Dreaming without 'Meaning'

In Freud, the mechanisms of dreaming, such as condensation and displacement, are ways of smuggling in meaning. Freud’s is still very much a meaning-focused theory of dreams. 

It seems that historically, thinking about dreams supposes them to be the encryption of some content. In most analyses, the formal properties specific to dreaming are regarded only as the secret clasp to be prised open in search of the truly valuable, the meaning.

It seems to me that these formal properties are worth looking at in their own right. The first thing that strikes me about dreams is the presence of radical novelty, even in the tiniest details. An example from last night. A curved length of carved and burnished wood, forming part of a sideboard or dresser. The wood is inlaid with distinctively formed lettering. This object, this length of wood with its peculiar signature, is not from childhood or anywhere else. Put it this way: it has been designed by the dream.

The images – or things – in a dream are often characterised by novelty and by design. They are not representations of things that have been ‘met with’ in waking life and then cut and pasted into the dream. The dream is not a collage, however intelligent.
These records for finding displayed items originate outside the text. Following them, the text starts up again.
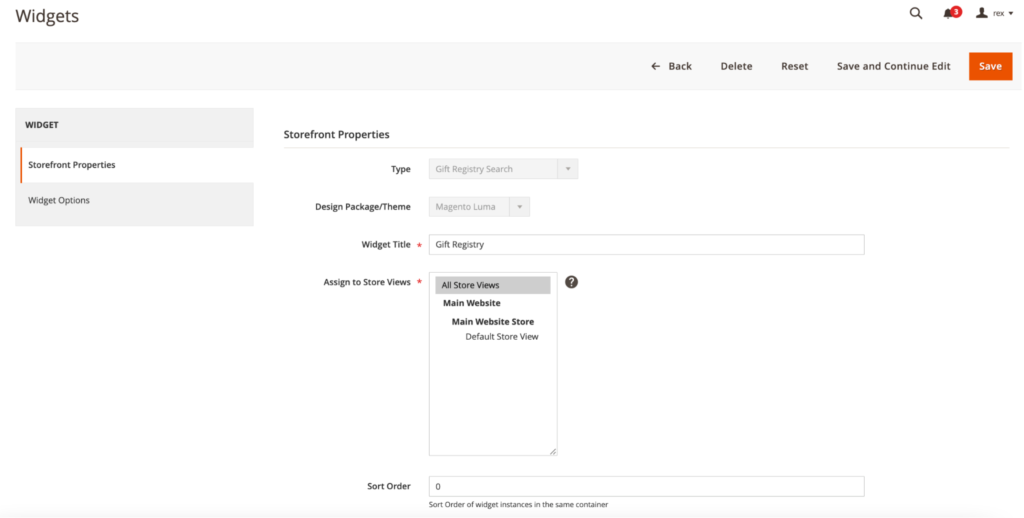Viewport: 1024px width, 518px height.
Task: Switch to Widget Options tab
Action: point(59,200)
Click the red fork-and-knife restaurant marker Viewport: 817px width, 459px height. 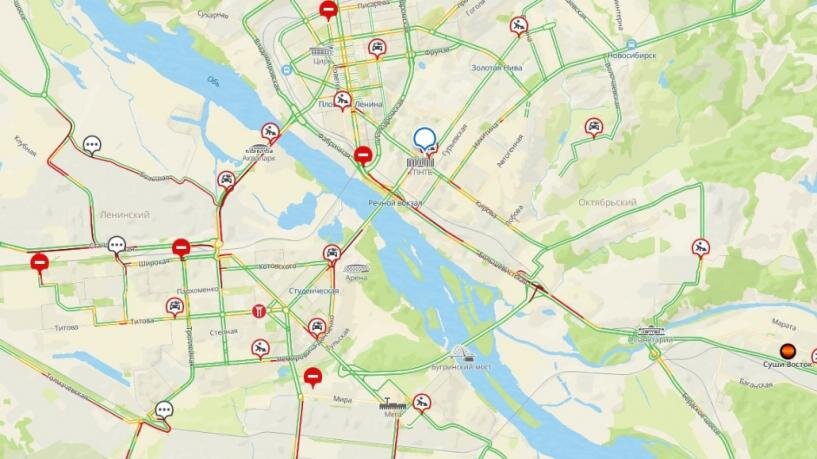[x=259, y=311]
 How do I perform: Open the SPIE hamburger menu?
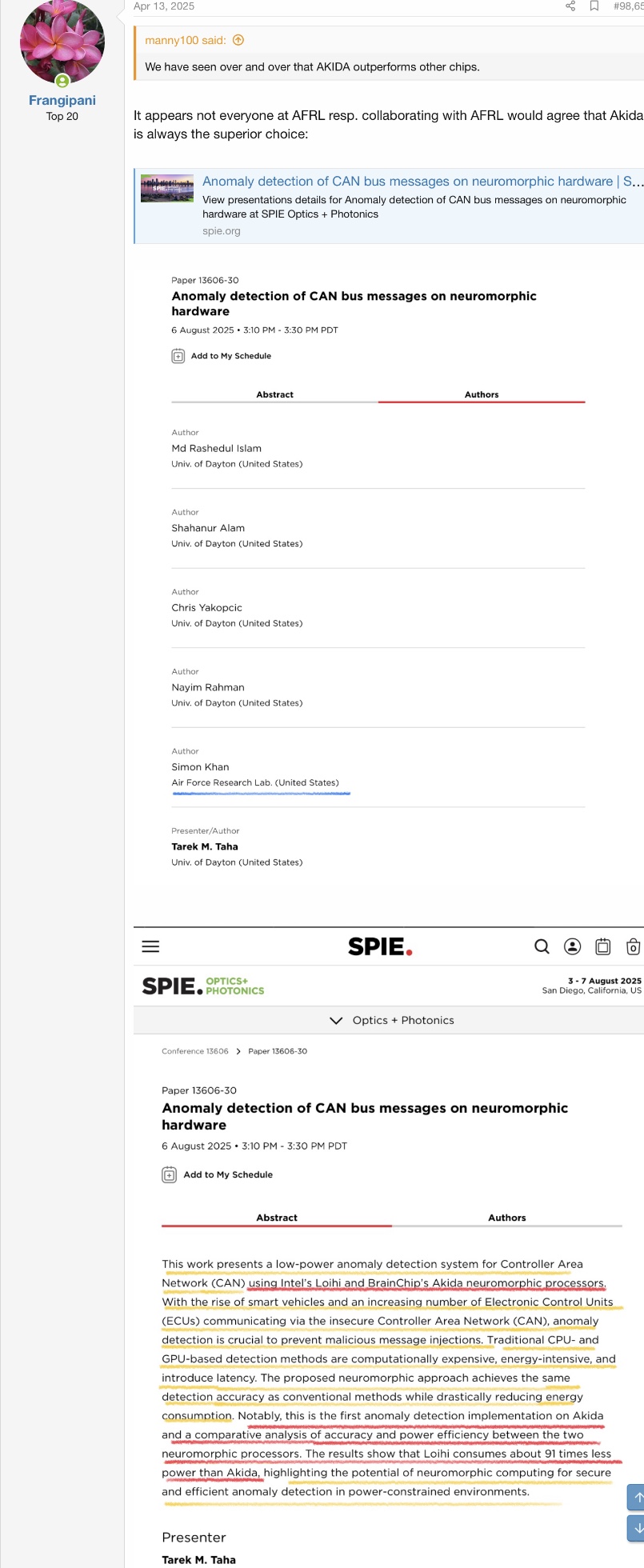[x=150, y=946]
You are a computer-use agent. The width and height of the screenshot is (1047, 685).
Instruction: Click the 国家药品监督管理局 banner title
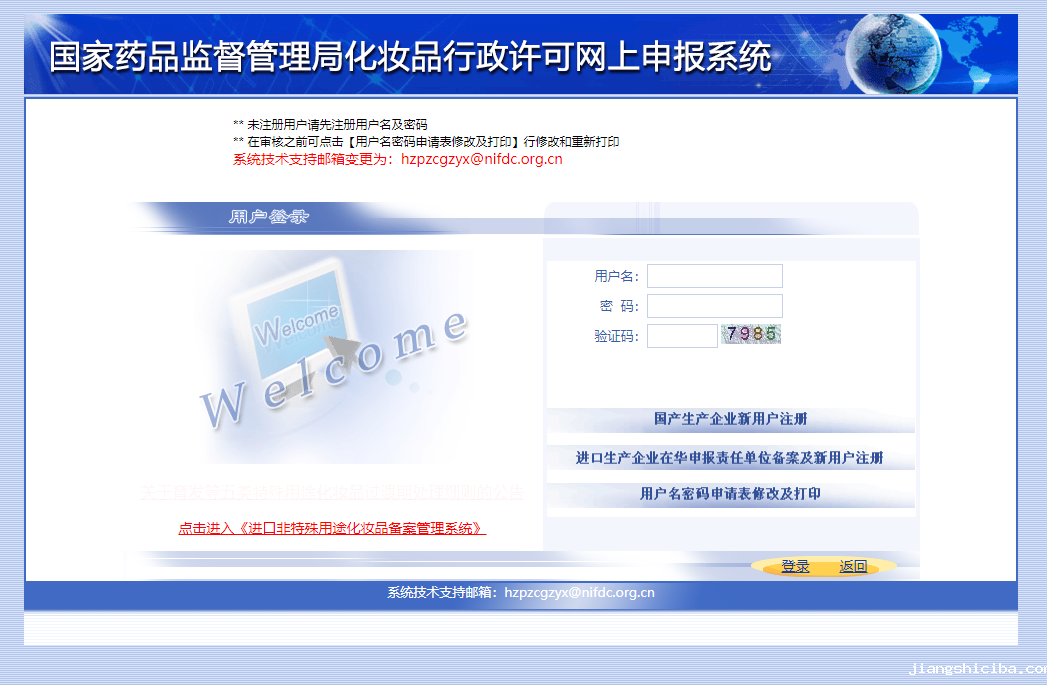pos(410,57)
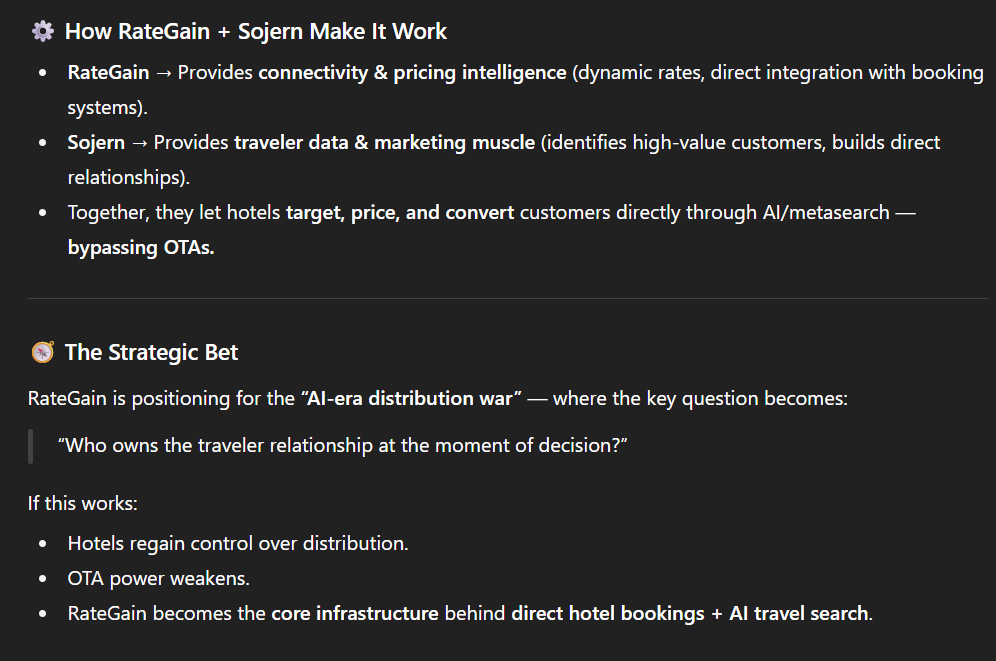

This is by no means the default understanding of dreams. There are rather long-standing ways of thinking of dreams as:
  •   ‘froth’, ‘scum’ or detritus. The dream is made out of threadbare and discarded odds and ends that we were unable to assimilate in waking life. The dream merely siphons these into its whirligig of unreason.
  • Dreams as ‘mere shadows’ – as the counterfeit, unsubstantial representations of the more solid waking world.
Rather than dreams being the simulacra, the attenuated forms and copies of what lies elsewhere and previous, the dream-world consists of things newly fashioned and without citable precedent, conceived and executed by the dream itself.

The intricacy, detail, symmetry of these ‘representations’ entails what we would elsewhere presuppose to be a concentrated intelligence. (Suppose I had the skill to draw or paint such an image, or create it as a computer graphic. It would take considerable time to craft it. Would I have conceived it to begin with even? But the dream conceives and crafts it at once.)

I seem to recall Hegel saying that the dream is a form of thinking (rather than some confusing amalgam of sensible shapes). But it is ‘picture thinking’. Yet is this really true, at least in the way Hegel means it? Does not picture thinking use conventional shapes -  pictograms and ideograms – to represent objects or concepts? The dream does not use such pictograms and ideograms. Firstly, it produces highly detailed, often strikingly new, objects. These are charged with a striking singularity, as if to say ‘this particular thing’ not ‘this category of things’. These objects do not confront us as re-presentations. The dream object does not form part of some alphabet of ideas. It does not appear straightforwardly as the signature of an idea. If dreams constitute a ‘language’ then this should make us reconsider what we mean by language. Dream images and scenarios have thickness and efficacy of their own which is not simple translatable into the 'meanings' they 'represent'.